Supplied passage:

________________

Stacey Abrams Suggests that the Cure For Economic Woes Is More Abortions

Georgia Democratic gubernatorial candidate Stacey Abrams suggested in an interview on Wednesday that women are “being forced” to have more babies due to the overturning of Roe v. Wade, and that is contributing to the economic stress women are feeling amid skyrocketing inflation.

Recent polls show that American voters are overwhelmingly more concerned about the U.S. economy and inflation, than with Democrat pet issues like “climate change” and abortion.

Joe Biden nonetheless pledged on Tuesday that if Democrats keep control of Congress, he will codify abortion as a federal right once again.

“If you care about the right to choose, then you got to vote,” Biden said.

“While abortion is an issue, it nowhere reaches the level of interest of voters in terms of the cost of gas, food, bread, milk, things like that,” said MSNBC’s Mike Barnicle on Morning Joe. “What could you do as governor to alleviate the concerns of Georgia voters livability daily, hourly issues that they’re confronted with?”

“Let’s be clear,” Abrams responded. “Having children is why you’re worried about your price for gas, it’s why you’re concerned about how much food costs,” Abrams replied.

“For women, this is not a reductive issue,” she added. “You can’t divorce being forced to carry out an unwanted pregnancy from the economic realities of having a child.”

She continued, suggesting that babies are nothing more than a practical economic “choice” for women, and no more precious than any material good.

“Let’s not pretend that women—half the population—especially those of childbearing age—they understand that having a child is absolutely an economic issue,” Abrams argued. “It is only politicians who see it as simply another cultural conversation. It is a real biological and economic imperative conversation that women need to have.”

The New York Post captured the tweets of numerous conservative critics voicing their disgust with Abrams’ comments.

“I didn’t really expect Democrats to go with ‘you know, it’s cheaper to feed your family if you kill a few of them’ as a closing argument, yet here we are,” remarked National Review writer Dan McLaughlin.

________________

Dataset records:
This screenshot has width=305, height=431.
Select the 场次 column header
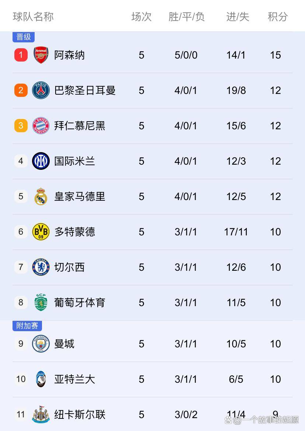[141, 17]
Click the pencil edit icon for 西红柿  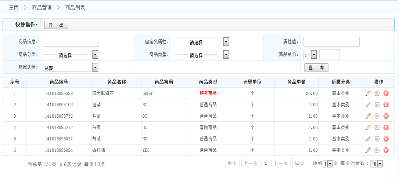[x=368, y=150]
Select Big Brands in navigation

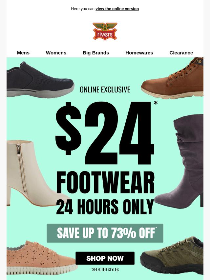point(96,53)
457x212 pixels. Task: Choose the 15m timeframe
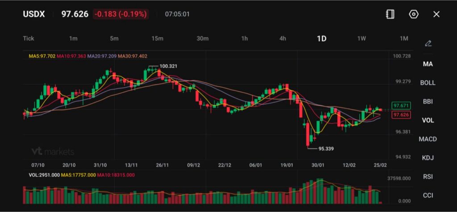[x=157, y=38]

________________

Problems and tasks:
**A.** Answer these from the article on Stacey Abrams' interview:
(i) On what day of the week did Abrams give the interview?
(ii) What did Joe Biden pledge on Tuesday, and on what condition?
(iii) Which publication is Dan McLaughlin described as writing for?
**B.** In the Stacey Abrams article, what reason does Abrams give for saying you can't divorce being forced to carry an unwanted pregnancy from economic concerns? Answer in one to three sentences.
**C.** Carry on the article about Stacey Abrams' remarks on abortion and the economy from where it stops.

Exercise results:
**A.**
(i) Wednesday.
(ii) He pledged to codify abortion as a federal right once again if Democrats keep control of Congress.
(iii) National Review.

**B.** Abrams says having children is why people worry about the price of gas and how much food costs. Being forced to carry an unwanted pregnancy therefore can't be separated from the economic realities of having a child.

**C.**
“Stacey Abrams with a modest proposal,” tweeted National Review senior writer Michael Brendan Dougherty, referring to Jonathan Swift’s classic 1729 satire that suggested poor Irish people sell their children as food to the wealthy to prevent them from being a burden.

“This is the Democratic Party,” lamented Rep. Andy Biggs (R-Ariz.). “Demonic.”

“Despicable,” agreed Sen. Ted Cruz (R-Texas). “I can’t believe this needs to be said, but ending a human life is not the solution for inflation.”

“‘Those stupid babies are ruining the economy’ she basically says,” tweeted radio host Dana Loesch.

Abrams’ crass remarks came the morning after Tuesday night’s gubernatorial debate in Georgia, which analysts say was a draw, even if the deck was arguably stacked in her favor.

CBS affiliate reporter Chuck Williams was accused of acting as a “cheerleader” for the Democrat with his opening question:  “Ms. Abrams, public opinion polls in our state show support for the right to abortion, Medicaid expansion and banning assault weapons. You are the side of public opinion in each of these issues, yet you are behind in almost every poll. Why?” he asked.


Conservatives accused Williams of “embarrassing” “fan service” for asking a leading question that placed Abrams on the “side of public opinion” on major issues.

The Federalist editor-in-chief Mollie Hemingway blasted Williams, tweeting, “Hard to believe this is real, but apparently it’s real. Propaganda fan service of Abrams provided by @chuckwilliams.”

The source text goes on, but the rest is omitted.